--- The input ---
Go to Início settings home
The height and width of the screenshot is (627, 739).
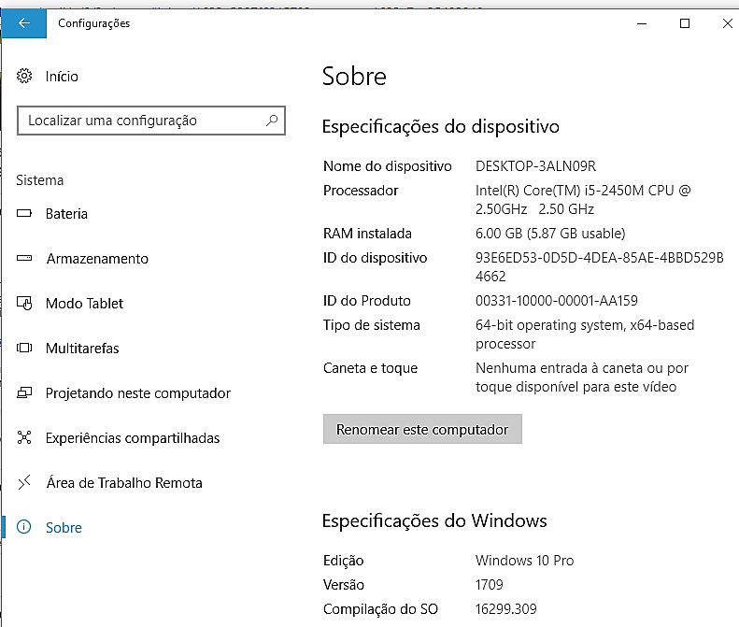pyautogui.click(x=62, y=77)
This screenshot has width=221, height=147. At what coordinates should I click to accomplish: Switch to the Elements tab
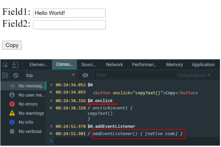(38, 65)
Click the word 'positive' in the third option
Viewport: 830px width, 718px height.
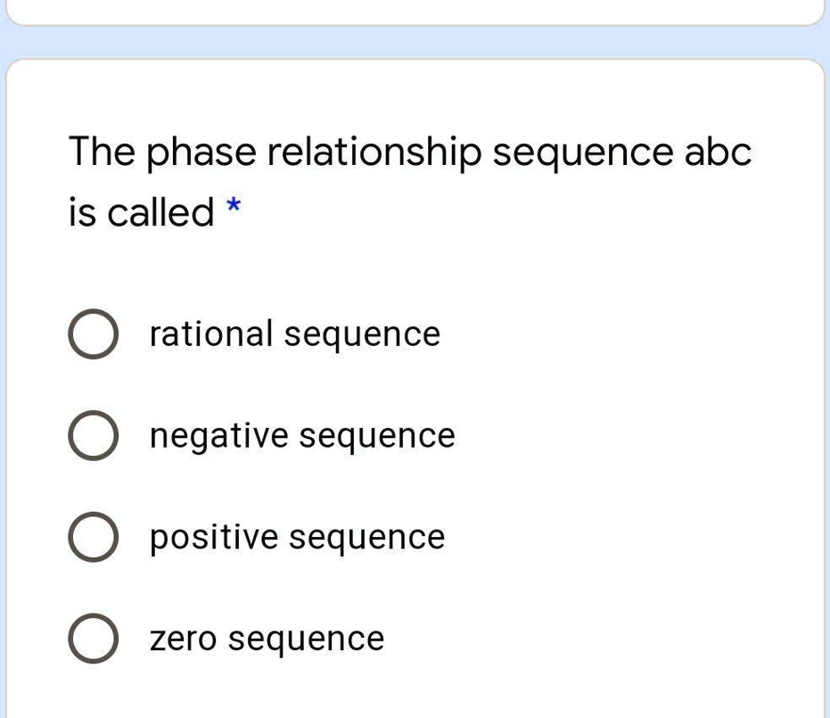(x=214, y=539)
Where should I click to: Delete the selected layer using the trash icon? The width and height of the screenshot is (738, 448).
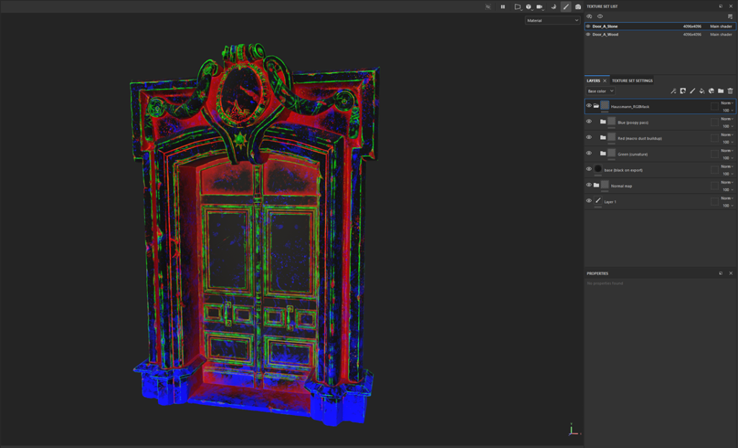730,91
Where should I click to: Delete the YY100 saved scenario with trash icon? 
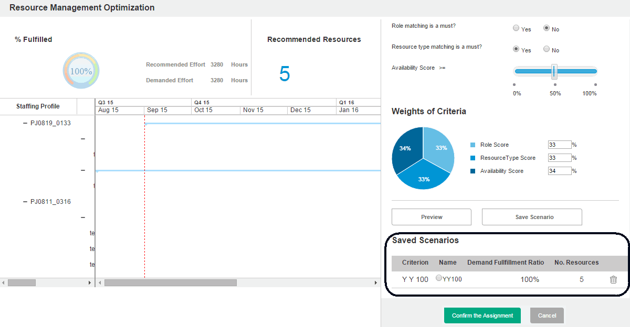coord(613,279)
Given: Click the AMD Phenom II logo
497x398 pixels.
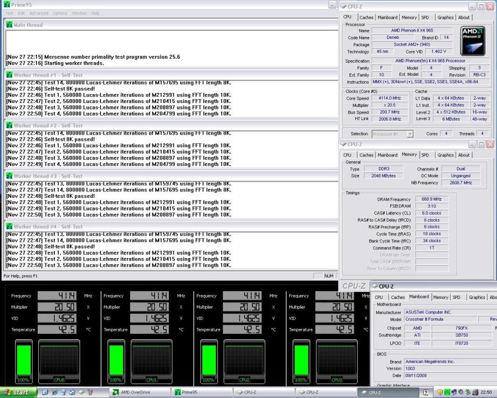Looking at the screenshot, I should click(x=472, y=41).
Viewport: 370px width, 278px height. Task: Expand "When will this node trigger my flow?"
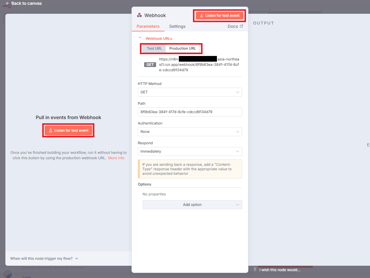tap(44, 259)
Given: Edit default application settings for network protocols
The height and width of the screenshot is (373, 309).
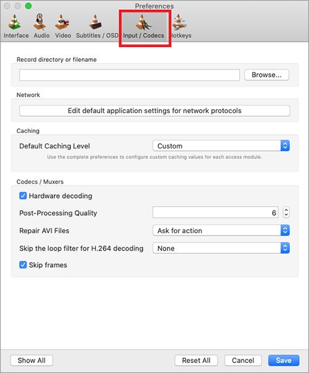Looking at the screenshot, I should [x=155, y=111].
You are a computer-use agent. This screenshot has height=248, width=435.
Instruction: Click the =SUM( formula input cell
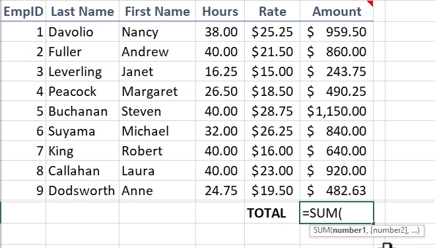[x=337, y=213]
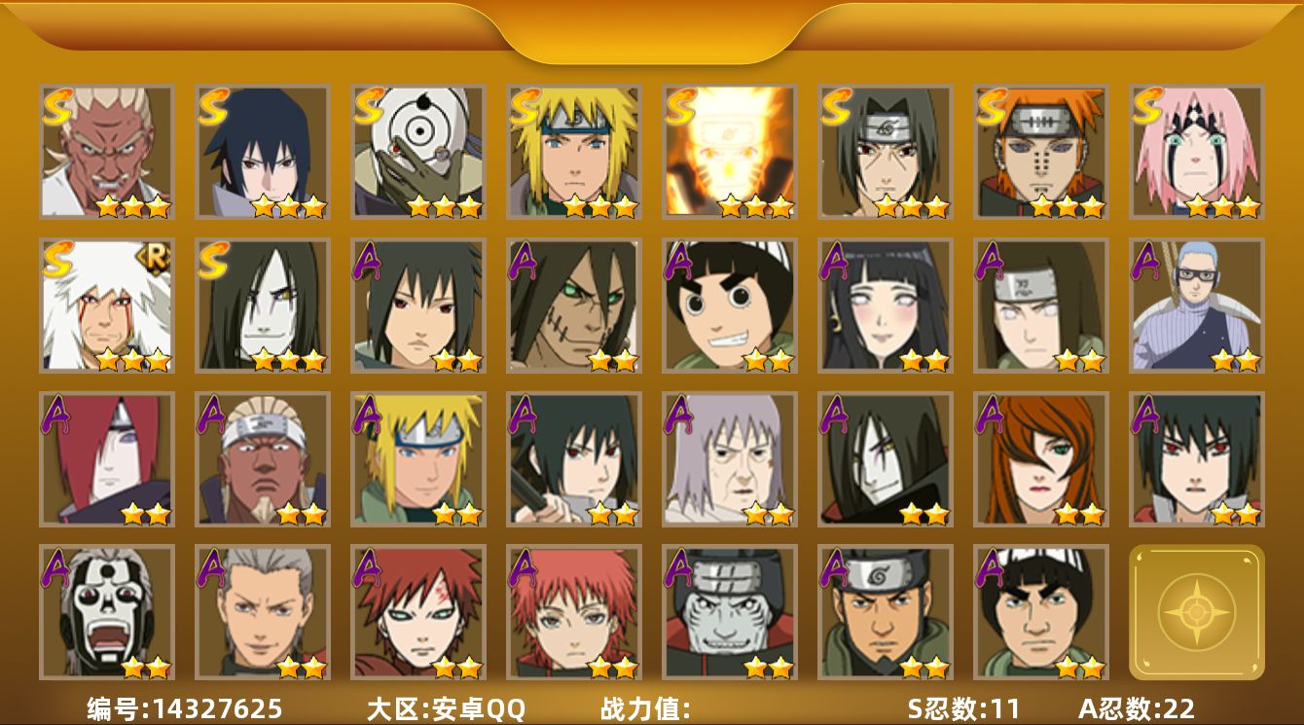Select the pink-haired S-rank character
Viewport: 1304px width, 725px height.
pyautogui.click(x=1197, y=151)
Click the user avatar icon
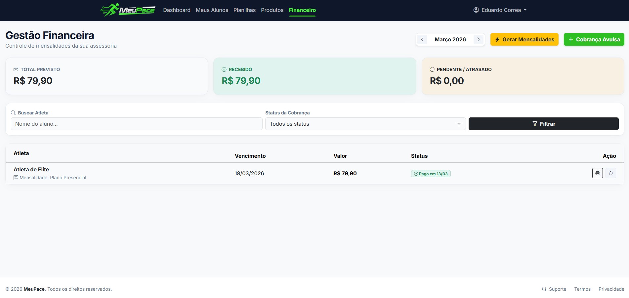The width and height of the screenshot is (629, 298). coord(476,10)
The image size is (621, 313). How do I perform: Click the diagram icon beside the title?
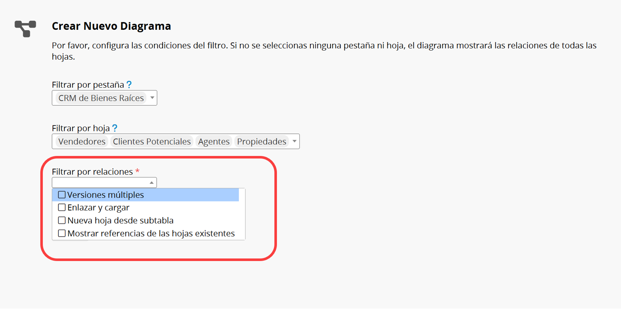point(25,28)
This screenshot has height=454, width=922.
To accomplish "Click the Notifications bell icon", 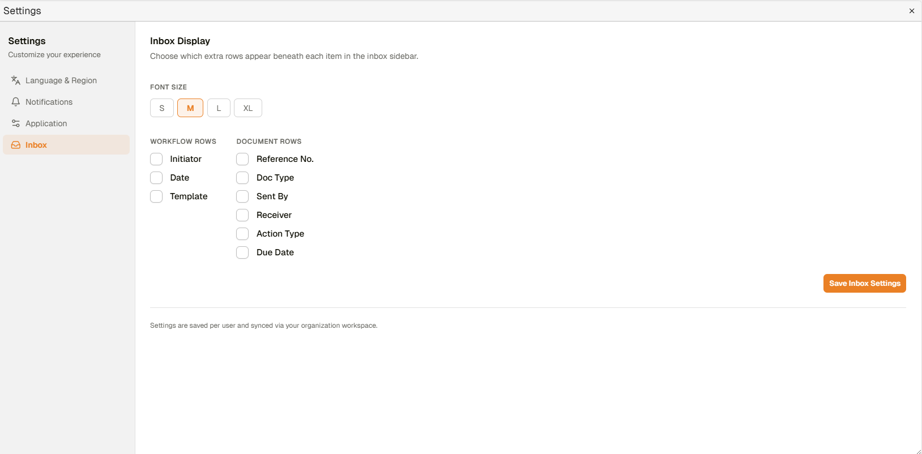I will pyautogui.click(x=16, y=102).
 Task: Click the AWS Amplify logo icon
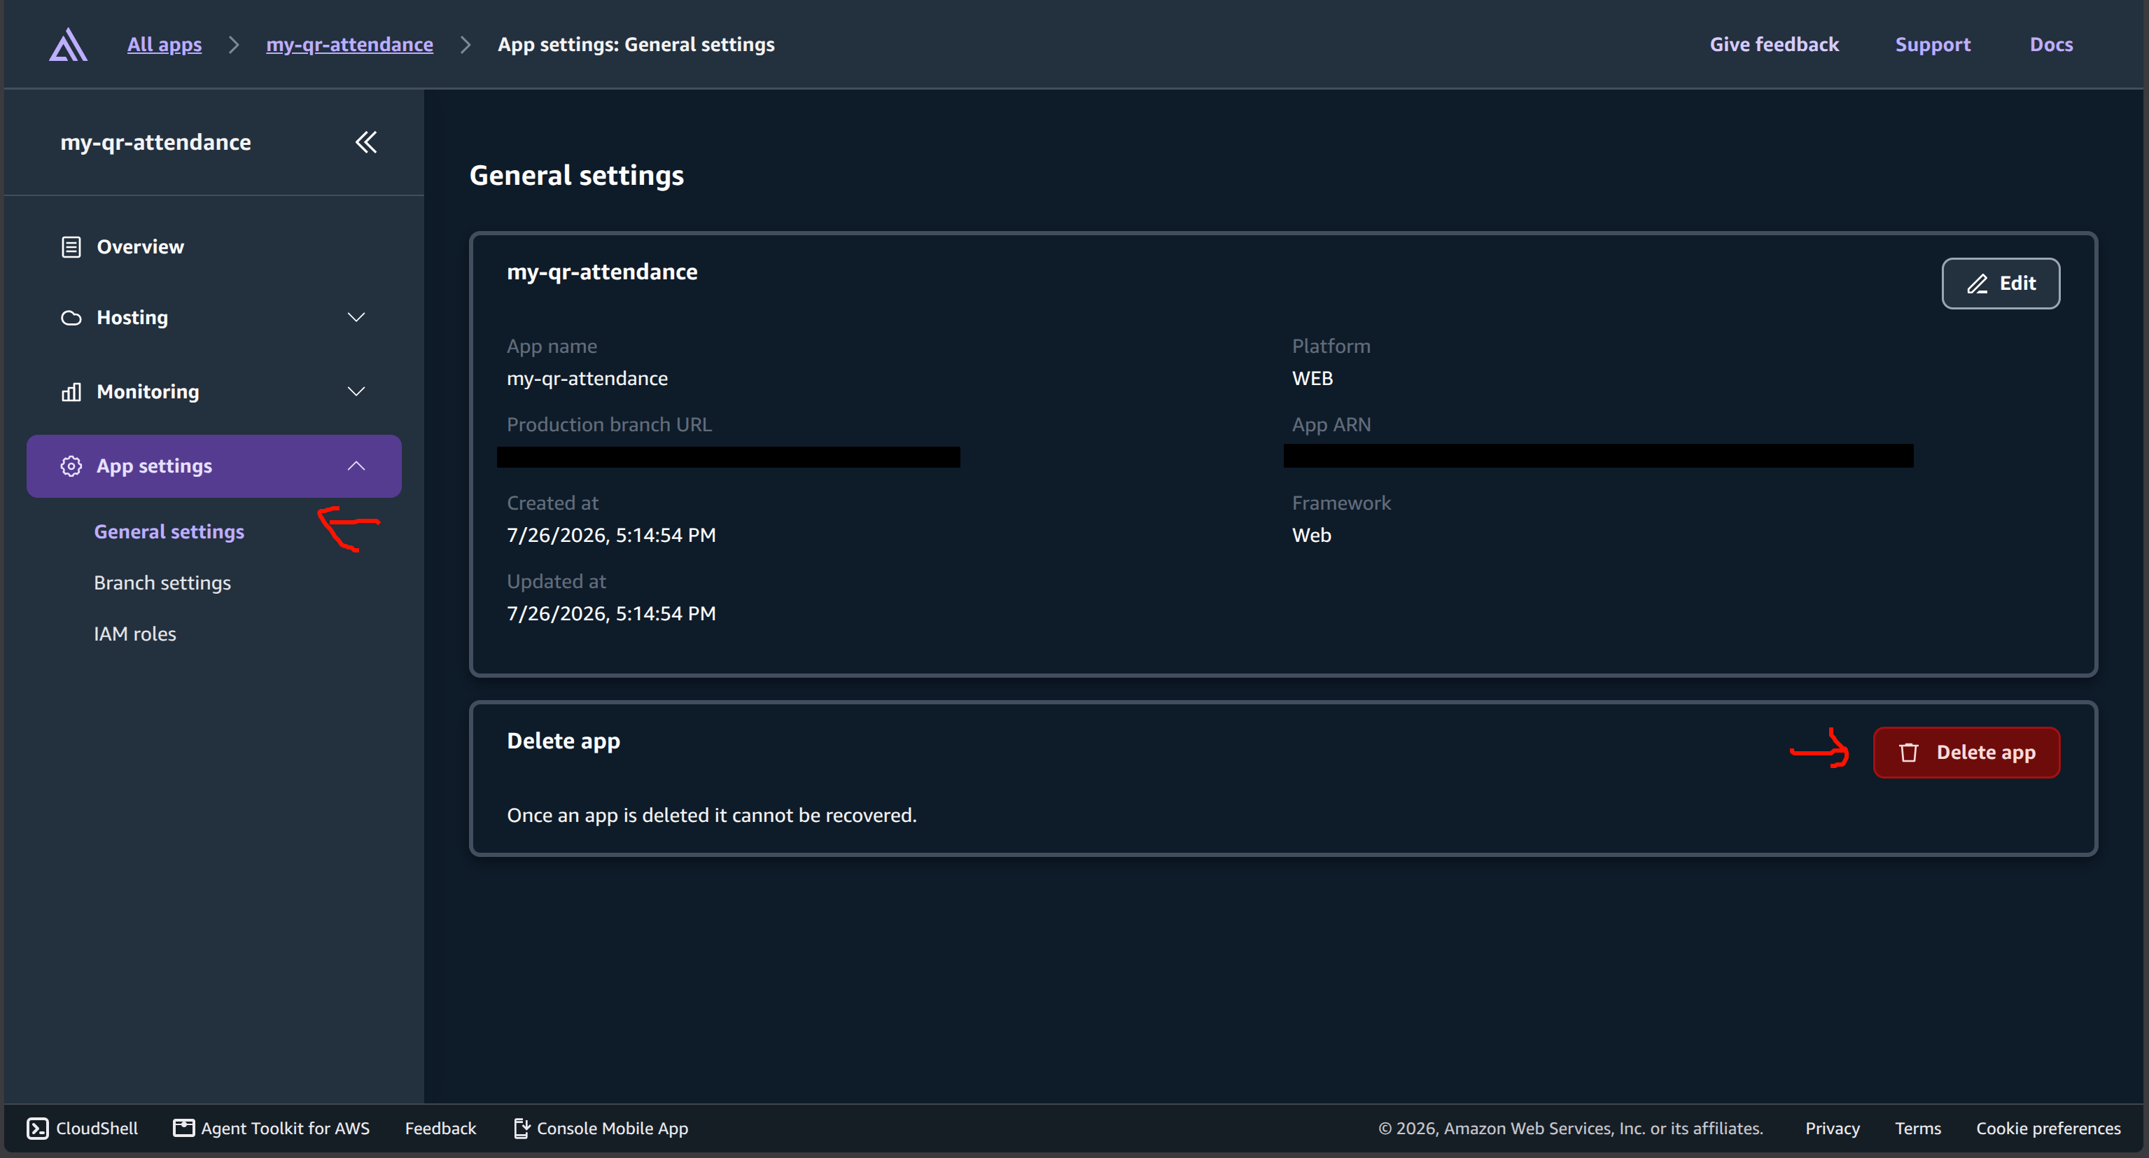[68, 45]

--- Prompt ---
In the listing above, find the line containing "Viewport: 830px width, 718px height." and the line containing "Given: Click the AMD Phenom II logo". Print those two lines and every line between them exactly, with no pictures.

--- Exercise answer ---
Viewport: 830px width, 718px height.
(x=214, y=539)
Where should I click to: Delete the selected layer using the trash icon? The width and height of the screenshot is (738, 448).
730,91
Where should I click to: Delete the YY100 saved scenario with trash icon? 
coord(613,279)
Given: Click the AMD Phenom II logo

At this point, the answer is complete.